Politico yesterday reported that “The White House has launched a coordinated campaign to push back against the perception taking hold in corporate America and on Wall Street that President Barack Obama is promoting an anti-business agenda. . . . And it is more than just politics: Obama’s aides believe confidence in the general direction of White House policy has an effect on the willingness of corporations to hire, invest and push the economy toward a more solid recovery.”

As The Wall Street Journal editorializes today, “How in the world did anyone get that idea? Perhaps the feeling set in sometime between the President's public trashing of the Chrysler bond holders and his use of the insurer Wellpoint as a piñata to pass ObamaCare. Or maybe it was sometime after his Administration's fifth or sixth tax increase proposal, its disdain until recently for trade promotion, and its unleashing of new regulations across any industry you want to name.”

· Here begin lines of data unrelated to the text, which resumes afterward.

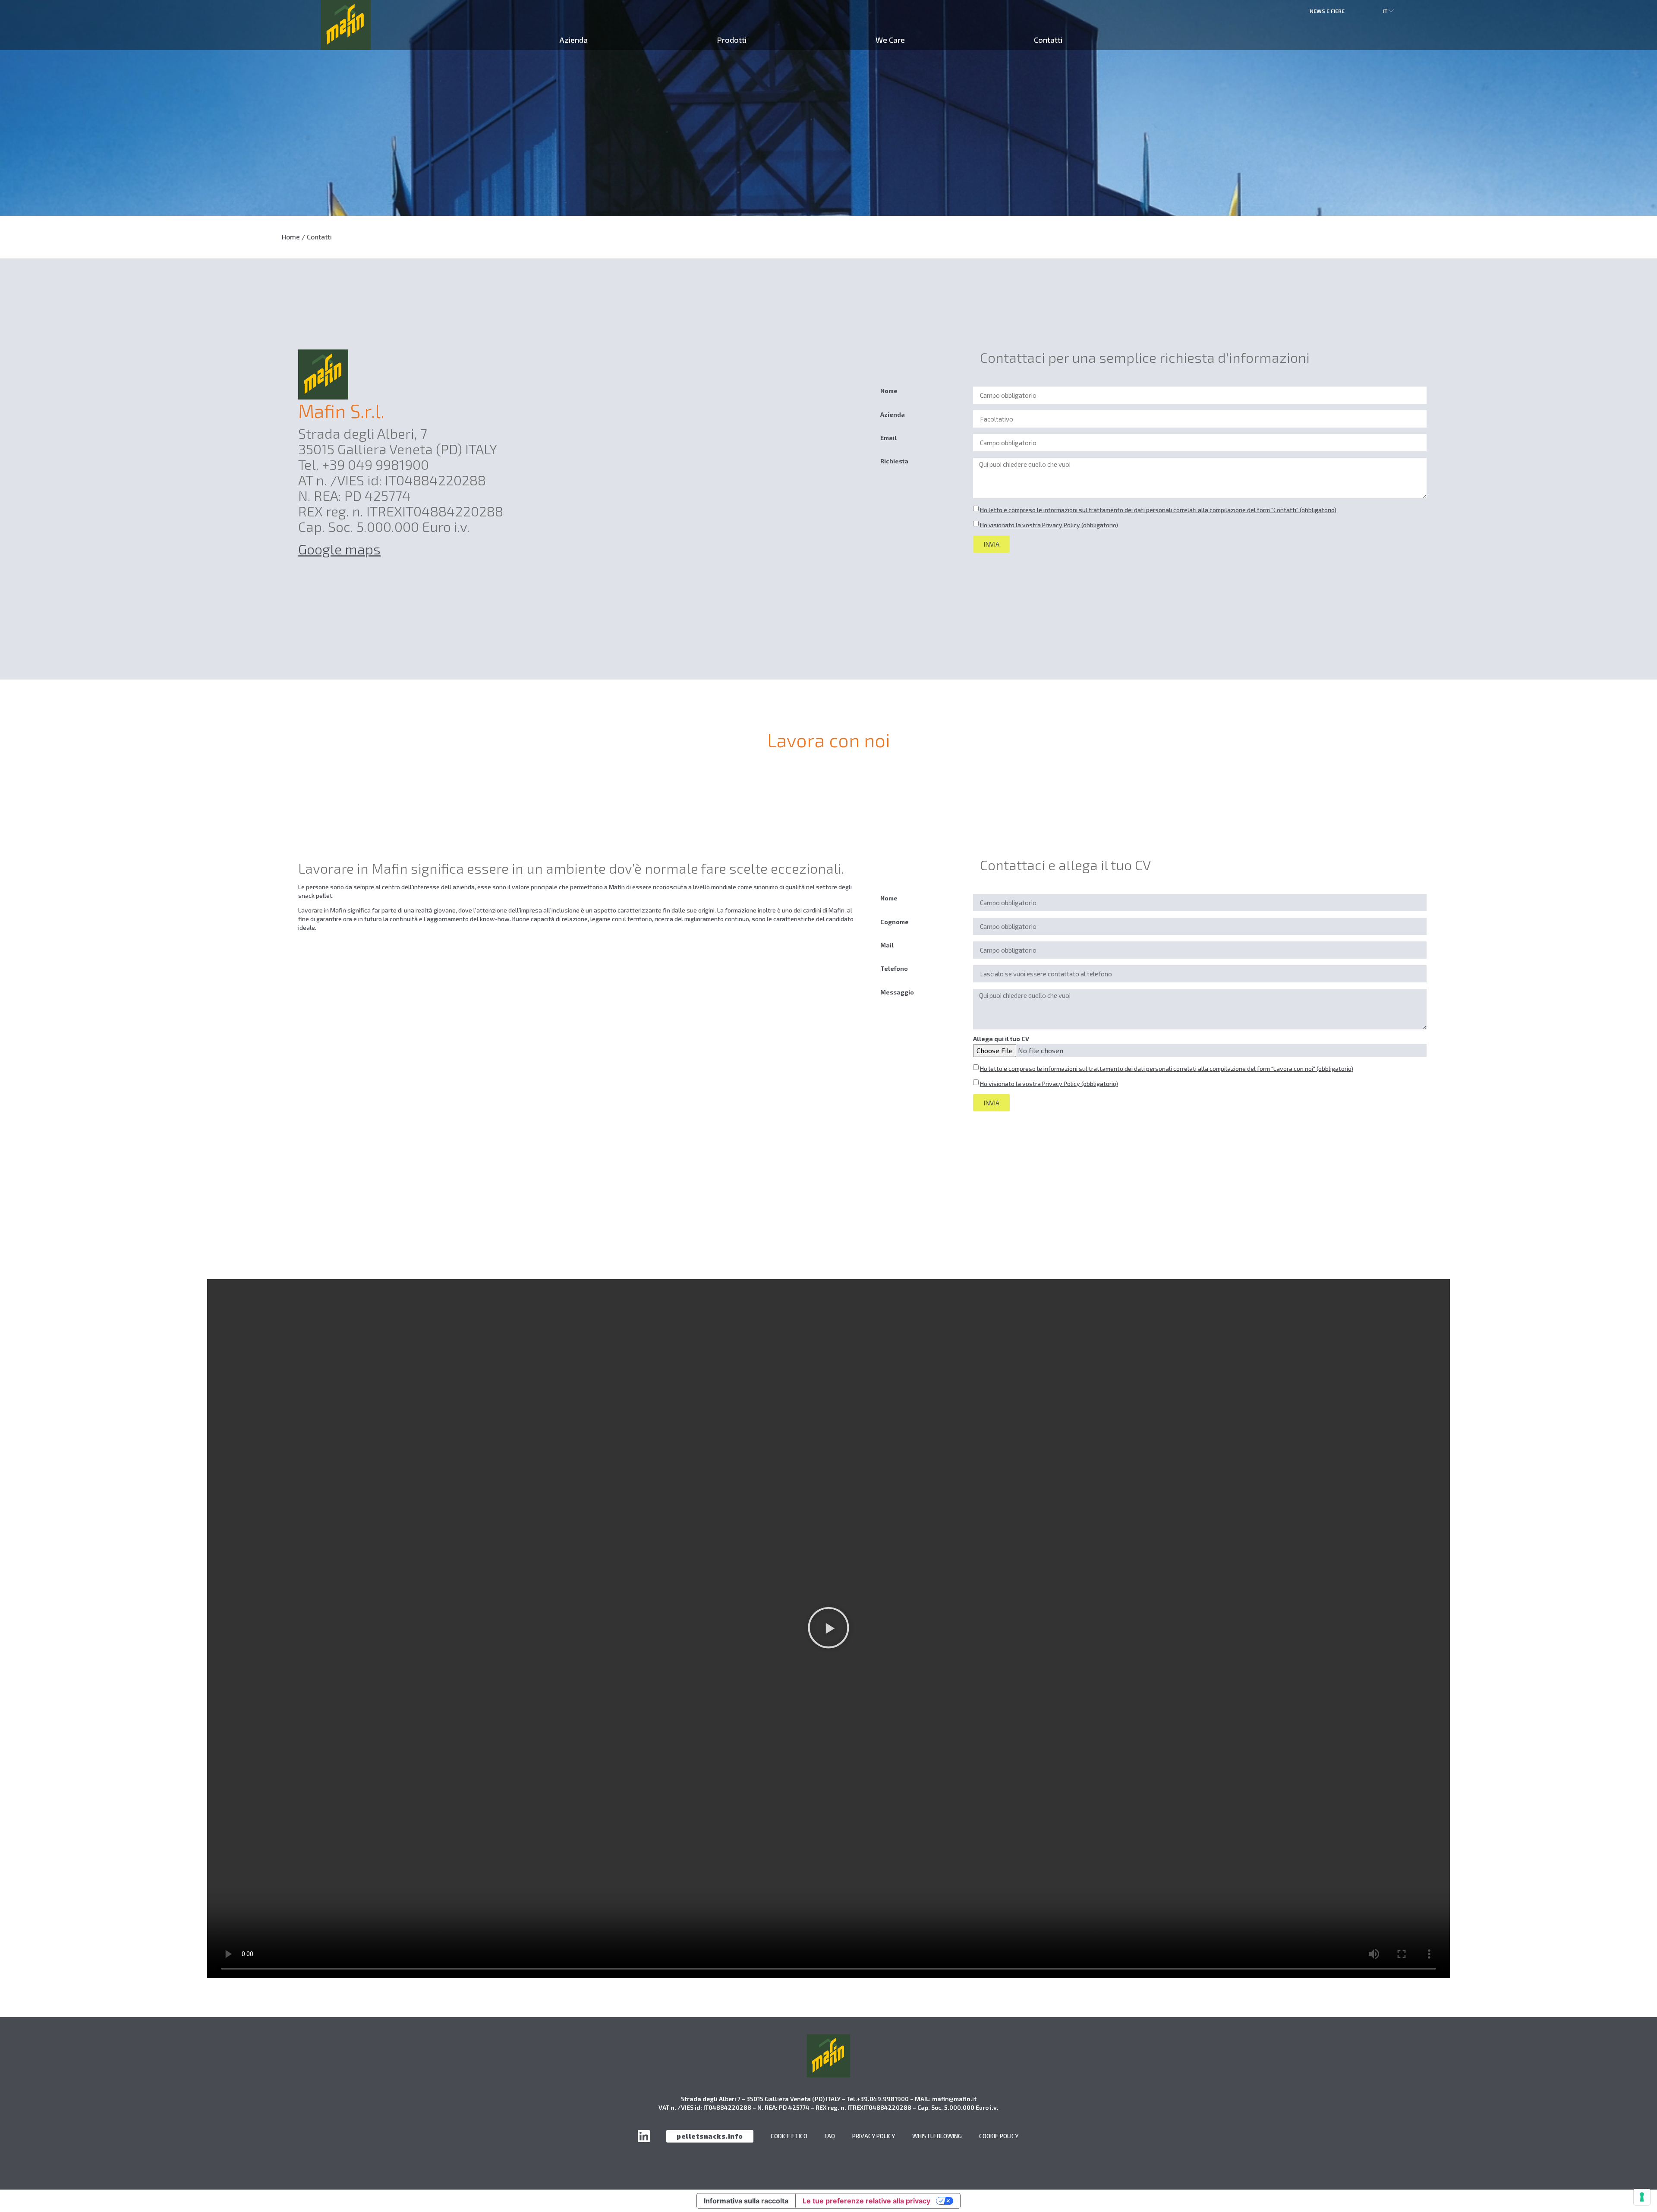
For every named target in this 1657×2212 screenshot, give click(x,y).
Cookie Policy (998, 2136)
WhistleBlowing (937, 2136)
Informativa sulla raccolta (746, 2200)
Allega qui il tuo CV (1001, 1039)
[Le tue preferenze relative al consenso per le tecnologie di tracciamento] (1642, 2197)
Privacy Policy (873, 2136)
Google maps (339, 549)
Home (291, 237)
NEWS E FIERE (1327, 11)
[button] (828, 1628)
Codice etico (789, 2136)
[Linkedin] (644, 2136)
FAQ (830, 2136)
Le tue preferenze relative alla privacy (866, 2200)
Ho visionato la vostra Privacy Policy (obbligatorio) (1049, 525)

The WSJ also notes that one need look no further for proof than the recent unhappiness expressed by the Business Roundtable. The Washington Post noted recently that the Business Roundtable is “an association of top corporate executives that has been President Obama's closest ally in the business community,” but even the chairman of that group “accused the president and Democratic lawmakers . . . of creating an ‘increasingly hostile environment for investment and job creation.’” According to The Post, “Ivan G. Seidenberg, chief executive of Verizon Communications, said that Democrats in Washington are pursuing tax increases, policy changes and regulatory actions that together threaten to dampen economic growth and ‘harm our ability . . . to grow private-sector jobs in the U.S.’ ‘In our judgment, we have reached a point where the negative effects of these policies are simply too significant to ignore,’ Seidenberg said in a lunchtime speech to the Economic Club of Washington.”

And Politico pointed out a comment in the Financial Times, ''t a recent dinner in Rome, Jeffrey Immelt, chairman and CEO of General Electric, said 'business did not like the U.S. president and the president did not like business.'''

But that doesn’t even get into the harm that the Obama administration and Democrats are doing to businesses large and small with the health care bill alone. Earlier this week, The Cleveland Plain Dealer reported that restaurant chains like White Castle and IHOP will get hit hard with the penalties in the health care bill and might be forced to drop health coverage or even lay off employees. The New York Times reported in May that the tax penalties in the bill could hit as many as one third of employers across the country. Meanwhile, The Hill reported, “A study by the National Center for Policy analysis shows that tax credits in the new healthcare law could negatively impact small-business hiring decisions.” And according to CNNMoney, “An all-but-overlooked provision of the health reform law is threatening to swamp U.S. businesses with a flood of new tax paperwork.”

In response to President Obama flying around the country supporting  Democrats like Harry Reid for re-election, he continues to jab House and Senate Republicans.  Rep John Bohner responded yesterday, “On President Obama’s watch, more than three million Americans have lost their jobs and unemployment is near 10 percent.  The American people continue to ask, where are the jobs?  But the President keeps whining and indulging in childish partisan attacks.  How out of touch can he get?”